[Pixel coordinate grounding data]
============================================================

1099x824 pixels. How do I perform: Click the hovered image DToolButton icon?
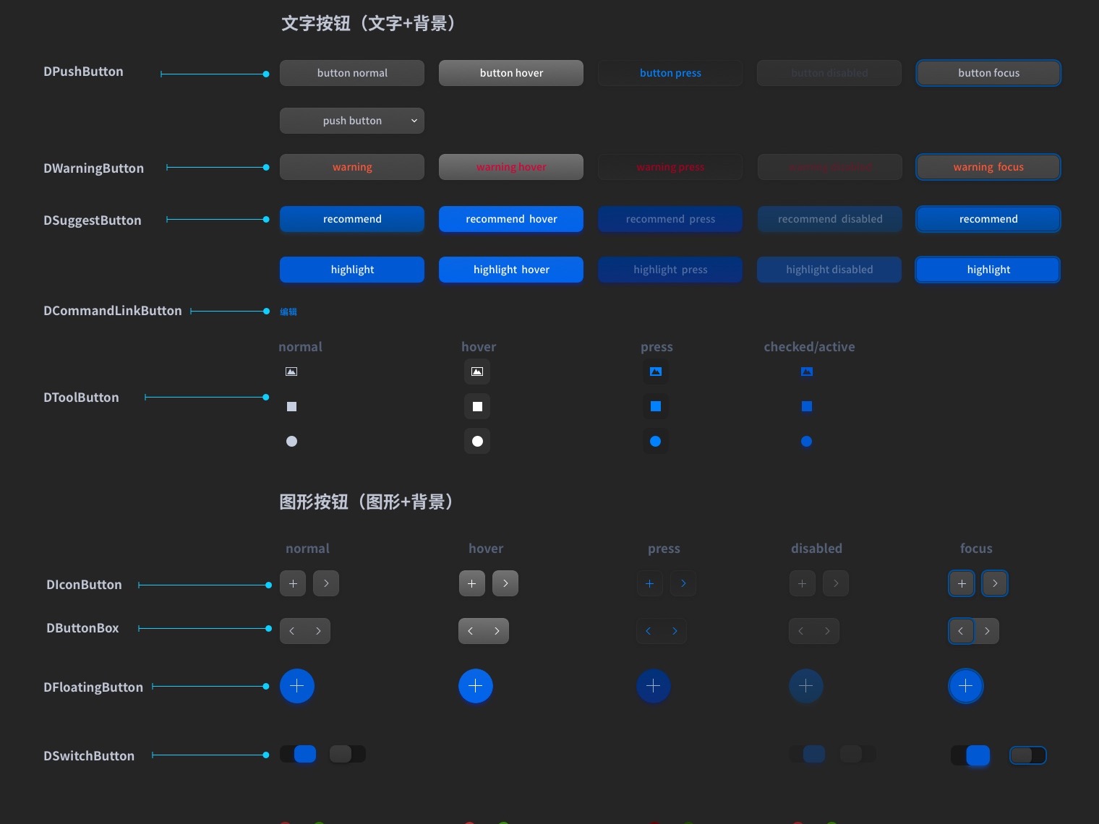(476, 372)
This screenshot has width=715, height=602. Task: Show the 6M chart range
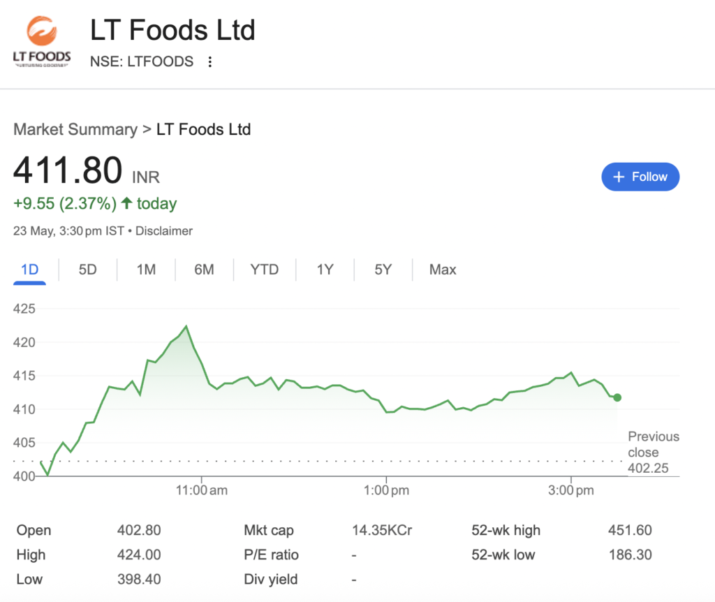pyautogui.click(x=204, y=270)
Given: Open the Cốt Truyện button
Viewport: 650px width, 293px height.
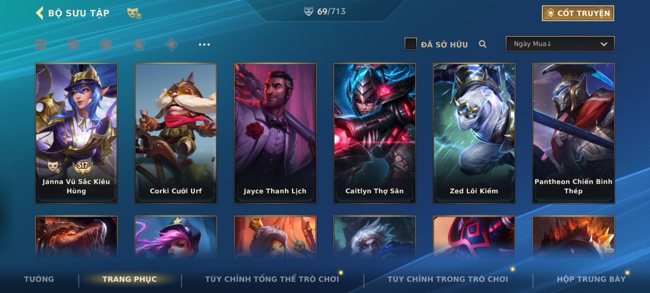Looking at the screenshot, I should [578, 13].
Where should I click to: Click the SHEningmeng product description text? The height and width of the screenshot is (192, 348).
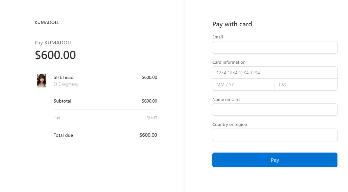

============================================================

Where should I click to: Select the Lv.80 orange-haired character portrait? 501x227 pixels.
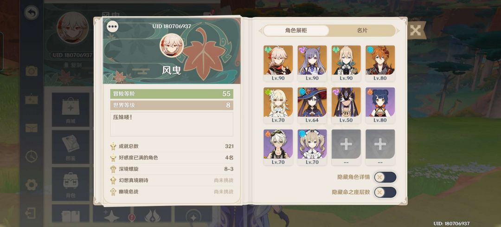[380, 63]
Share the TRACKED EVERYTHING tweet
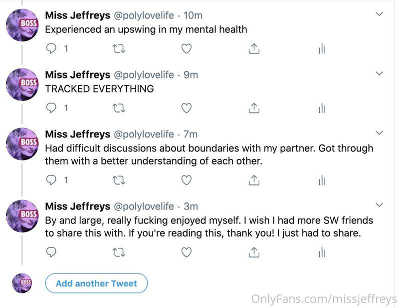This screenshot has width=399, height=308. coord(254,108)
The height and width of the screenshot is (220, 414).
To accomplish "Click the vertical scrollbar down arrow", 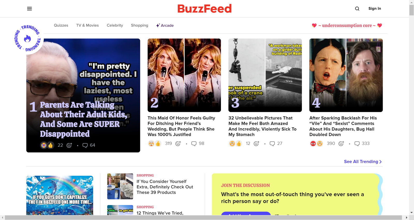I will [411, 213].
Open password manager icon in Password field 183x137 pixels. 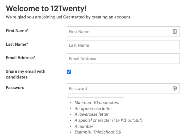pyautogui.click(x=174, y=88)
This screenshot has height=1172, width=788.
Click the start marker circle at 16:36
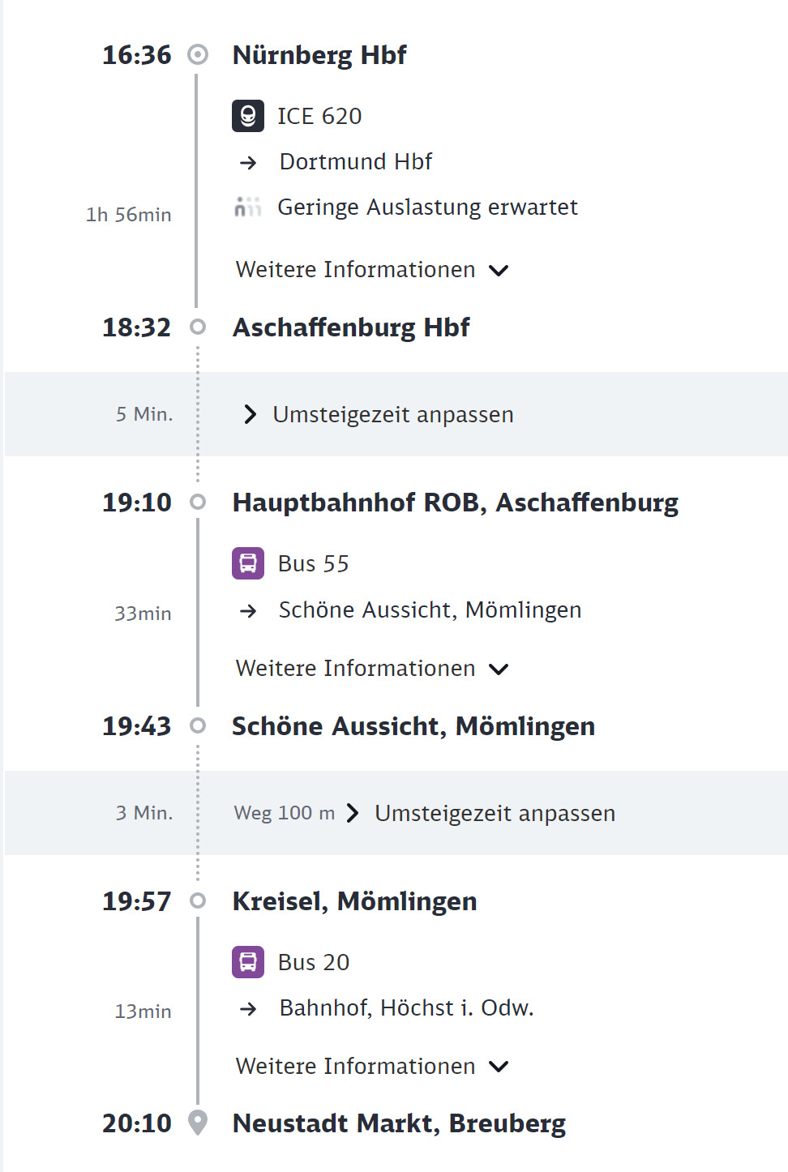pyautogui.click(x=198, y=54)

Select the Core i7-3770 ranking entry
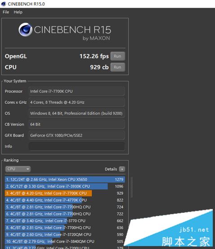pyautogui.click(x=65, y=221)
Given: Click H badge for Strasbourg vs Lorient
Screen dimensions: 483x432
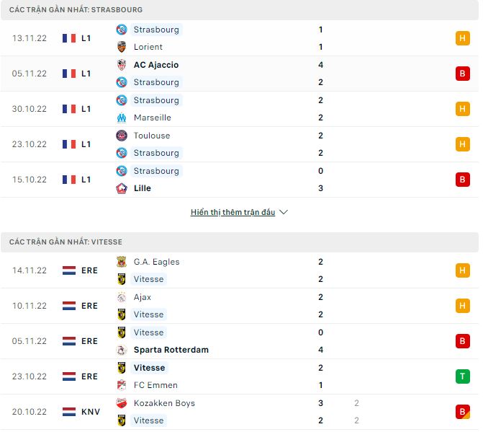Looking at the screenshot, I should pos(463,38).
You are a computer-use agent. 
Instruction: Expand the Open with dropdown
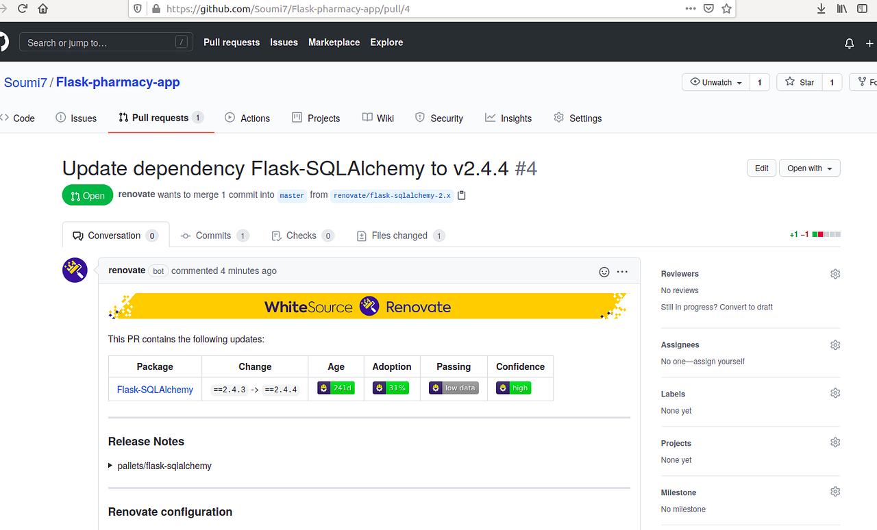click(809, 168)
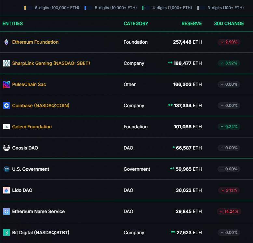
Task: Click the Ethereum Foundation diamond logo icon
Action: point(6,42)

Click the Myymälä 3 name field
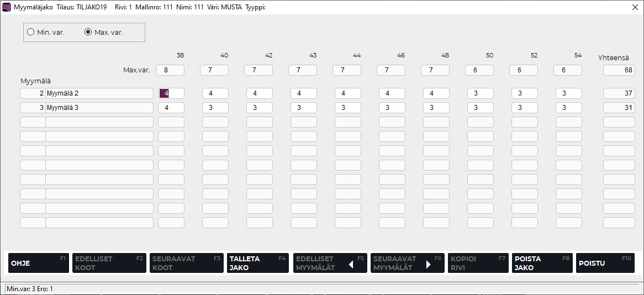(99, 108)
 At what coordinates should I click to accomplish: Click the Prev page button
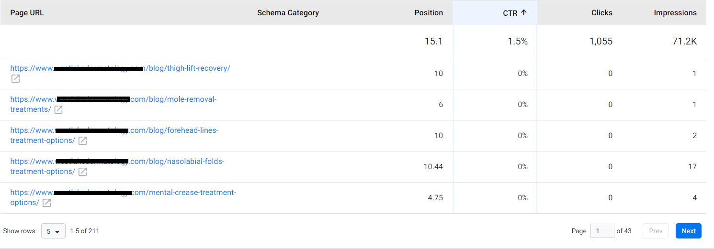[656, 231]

============================================================

▶ Activity
Look above for the line with "Viewport: 650px width, 293px height." and the line with "Where should I click to: Click". Give again exactly those two lines and all lines between them, pictures excluded.

▶ Answer space
Viewport: 650px width, 293px height.
Looking at the screenshot, I should [578, 13].
Where should I click to: Click the SHEningmeng product description text? The height and width of the screenshot is (192, 348).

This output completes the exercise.